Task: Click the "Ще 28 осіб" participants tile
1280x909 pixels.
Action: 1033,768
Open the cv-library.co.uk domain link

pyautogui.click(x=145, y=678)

(What the exercise asks): Output the entries verbatim.

(Solved problem):
Task: Click the "Ще 28 осіб" participants tile
1280x909 pixels.
Action: 1033,768
Open the cv-library.co.uk domain link

pyautogui.click(x=145, y=678)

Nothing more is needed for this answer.